▶ [What is being asked]: The expected result is a word-for-word copy of the entries, minus any pictures.

--- Information provided ---

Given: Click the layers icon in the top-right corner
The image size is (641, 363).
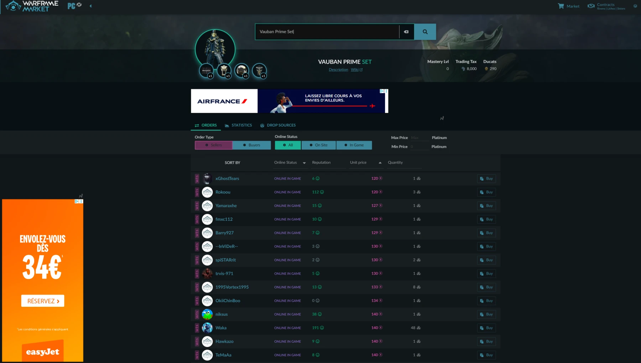Looking at the screenshot, I should coord(635,6).
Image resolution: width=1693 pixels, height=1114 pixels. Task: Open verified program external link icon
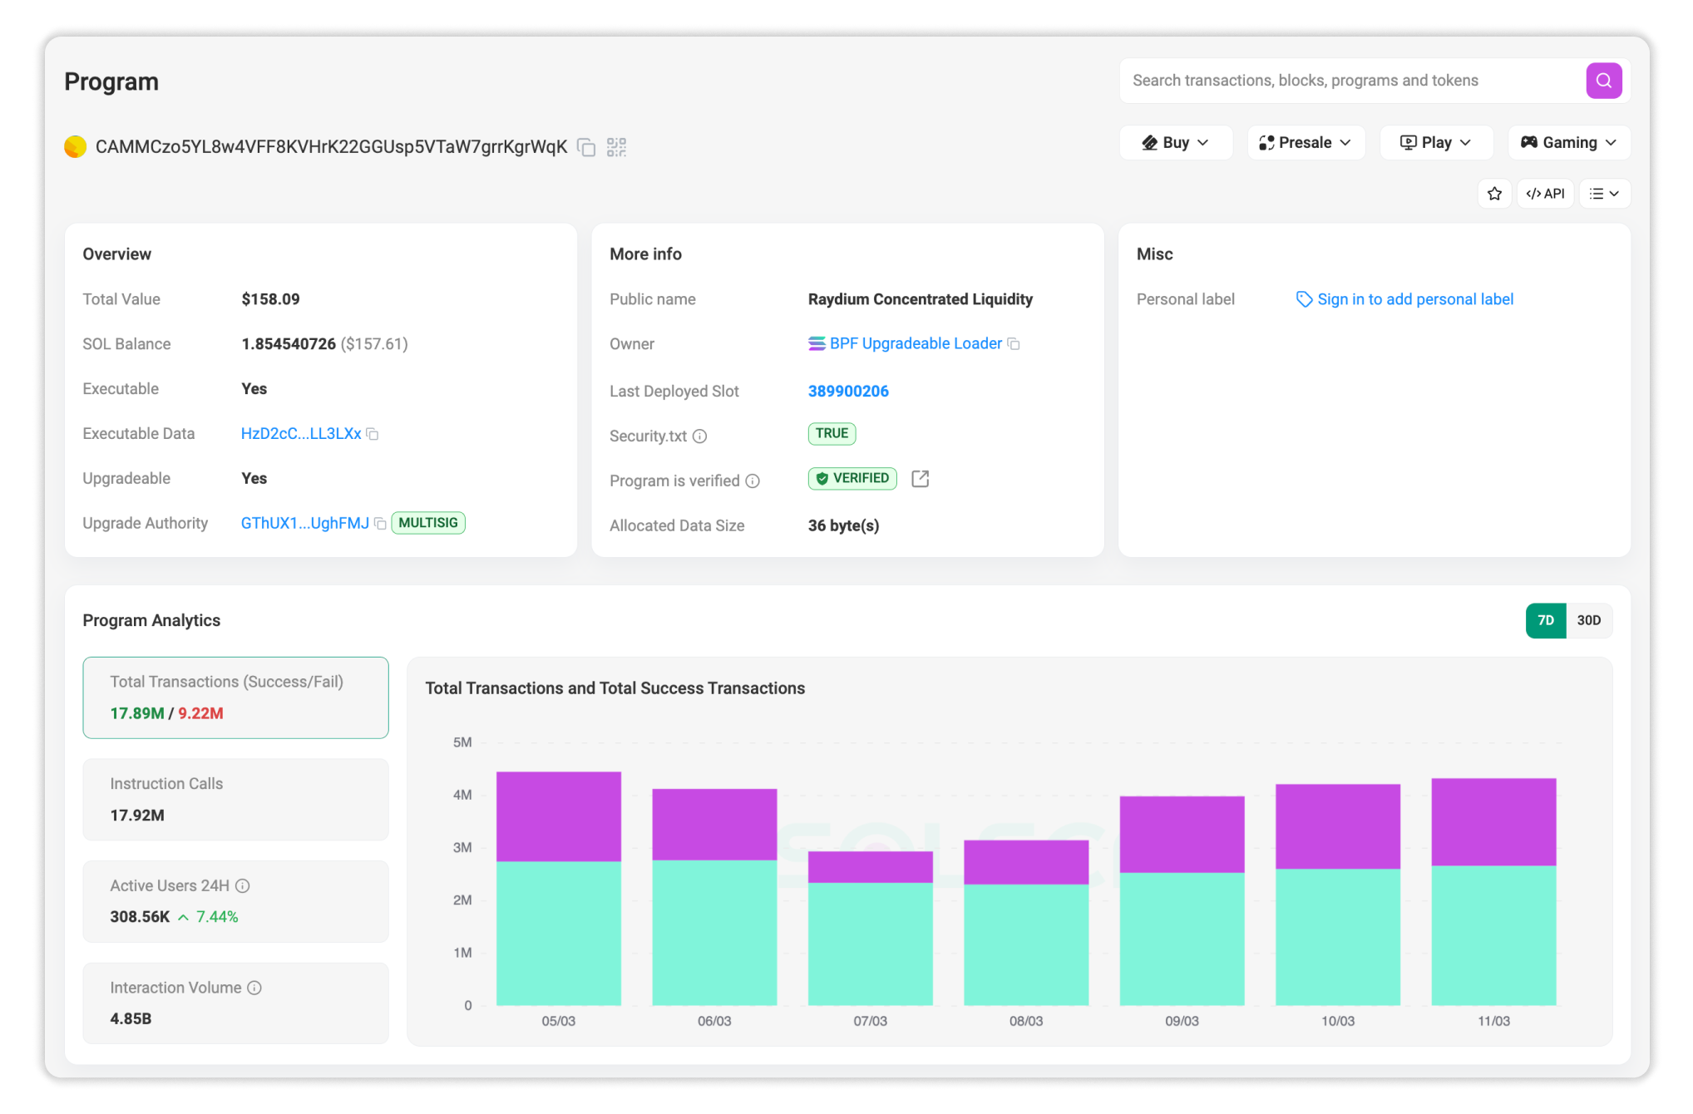click(x=920, y=479)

---

▶ [Expected answer]:
Given: Click the layers icon in the top-right corner
The image size is (641, 363).
Looking at the screenshot, I should coord(635,6).
Image resolution: width=1693 pixels, height=1114 pixels. Task: Open verified program external link icon
click(x=920, y=479)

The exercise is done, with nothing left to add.